Can't wait to go for a ride in it this weekend ! Congrats Jake.......Good work Eric, as allways


----------



## Barbarian (Feb 12, 2009)

KEMPOC said:


> Very nice.
> 
> Why do you use Livorsi controls instead of a binnacle type?


good question?


----------



## BAMF32 (Feb 12, 2005)

Barbarian said:


> good question?


Cause they are freakin cool!!!!


----------



## Andco (Mar 7, 2009)

*Awesome boat*

Sweet ride Jake, Don't let freddy in it. lol


----------



## C.Hern5972 (Jul 17, 2009)

Very Sharp Sled.... One day... 

Id like to see that same exact boat with raised console. Aluminum rack Cooler seat with flip down foot rest like in 3rd pic...


----------



## Troutslurp (Dec 19, 2004)

suuuuh WEEET!


----------



## Capt Scott Reeh (Jan 21, 2006)

Andco said:


> Sweet ride Jake, Don't let freddy in it. lol


LOL....That boat don't have enough room for all the ***** Freddy brings along when asked to go fishing !  LOL


----------



## Jeff SATX (Jan 18, 2011)

you couldn't talk him out of that ugly ice chest? :cheers:

that is my favorite boat as of lately, it looks clean, simple, yet bad *****!


----------



## OffshoreChris (Oct 13, 2010)

This is exactly the way I would want mine. Looks sick.


----------



## Kyle 1974 (May 10, 2006)

are you rigging any of these boats with SHO engines? just out of curiousity...


----------



## ESCB Factory (Apr 30, 2006)

Kyle 1974 said:


> are you rigging any of these boats with SHO engines? just out of curiousity...

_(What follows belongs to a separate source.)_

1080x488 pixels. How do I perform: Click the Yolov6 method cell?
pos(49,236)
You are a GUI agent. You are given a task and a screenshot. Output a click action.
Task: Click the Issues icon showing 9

Yes. We rig out some Yamaha SHO's. Nice motor's.


----------



## FLAT FISHY (Jun 22, 2006)

NICE!!Just needs some slime


----------



## Pescados Locos Tony (Feb 6, 2007)

Anyone want to loan me some money??? Im good for it :biggrin:


----------



## Justin_Time (Jan 29, 2008)

Yet another SICK boat... Keep up the great work, SCB!


----------



## InfamousJ (May 21, 2004)

I think I would opt for a less expensive trailer and wheel package and put things on the boat like a bimini top.


----------



## bphunt (Dec 1, 2010)

Capt Scott Reeh said:


> LOL....That boat don't have enough room for all the ***** Freddy brings along when asked to go fishing !  LOL


Yall stop dogging on my boy Fred. How do you say feeding the ego, Nice boat.


----------



## Bait-Bucket (Aug 21, 2009)

thanks for everything slim....turned out great!


----------



## LightsOut (Sep 14, 2010)

cmon jake lets hear some numbers!!! lol i know you had it out runnin this weekend...super clean sled.


----------



## adpostel (Jan 14, 2006)

Wow, that is a bad arse sled for sure!!!


----------



## DSL_PWR (Jul 22, 2009)

up for sale.. wow..


----------



## ESCB Factory (Apr 30, 2006)

DSL_PWR said:


> up for sale.. wow..


Won't be for long...hurry.


----------



## Long Pole (Jun 5, 2008)

Still for sale. Seems like something DSL would do.


----------